◆ PROVIDED RECORDS:
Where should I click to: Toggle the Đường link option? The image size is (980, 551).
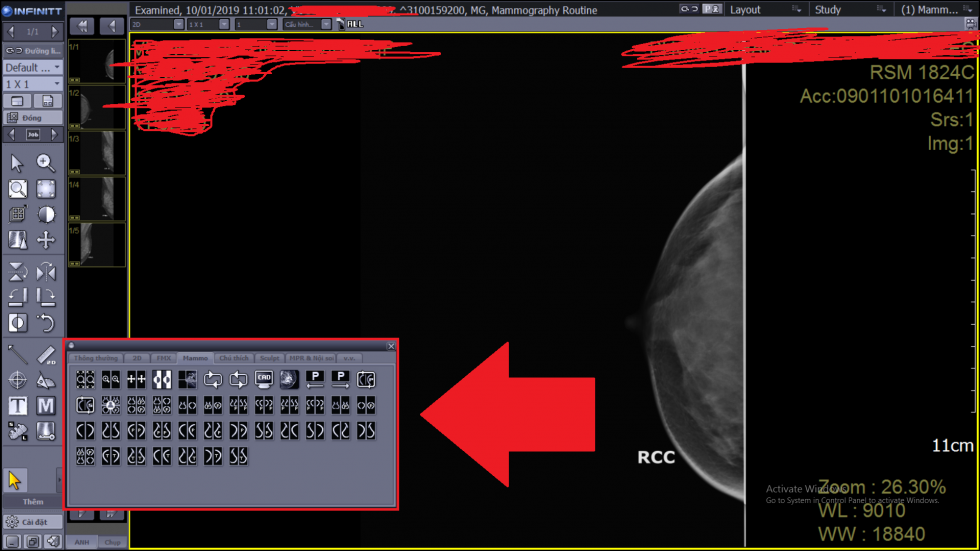point(33,49)
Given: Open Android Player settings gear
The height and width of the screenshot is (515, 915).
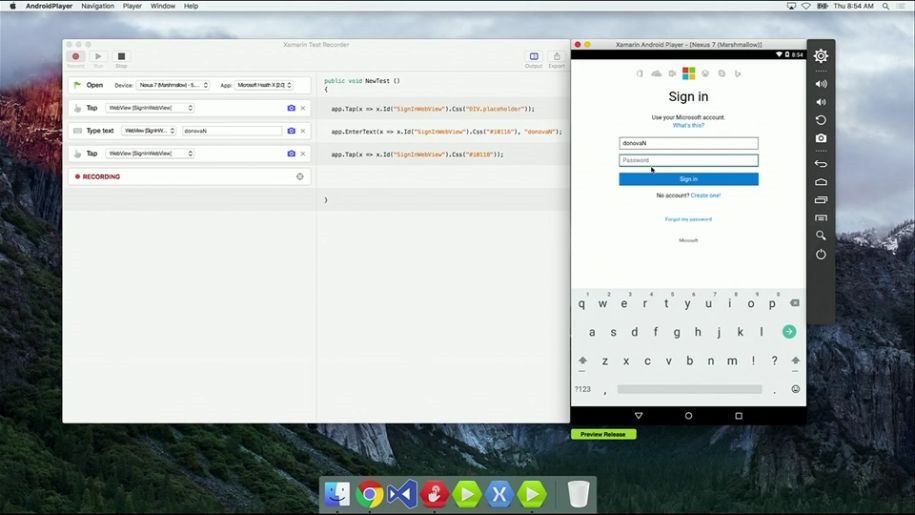Looking at the screenshot, I should pyautogui.click(x=821, y=57).
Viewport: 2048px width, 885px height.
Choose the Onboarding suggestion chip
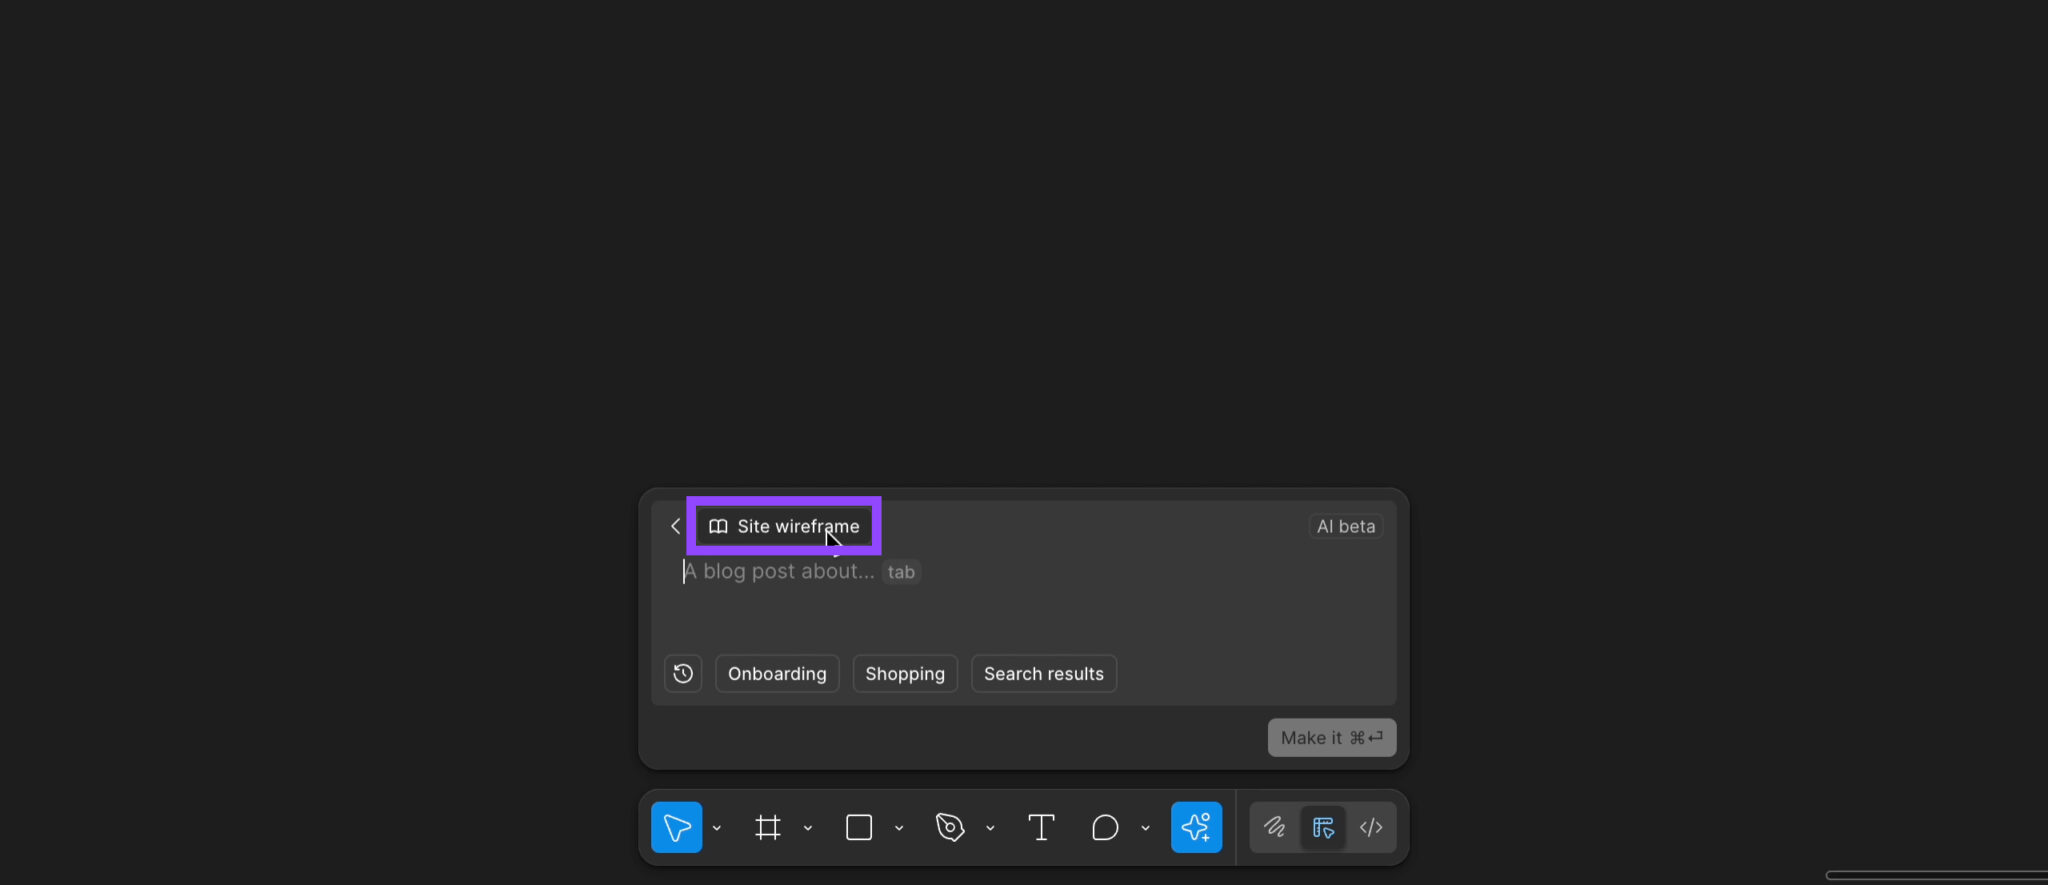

◆ WHAT YOU HAVE TO DO:
Exactly reproduce the lines beginning at the one that contains "Given: Open Android Player settings gear" and ending at the final line of the material, with the pictures left out.

◆ RESPONSE TO THE TASK:
Given: Open Android Player settings gear
The height and width of the screenshot is (515, 915).
Looking at the screenshot, I should pyautogui.click(x=821, y=57).
Viewport: 2048px width, 885px height.
Choose the Onboarding suggestion chip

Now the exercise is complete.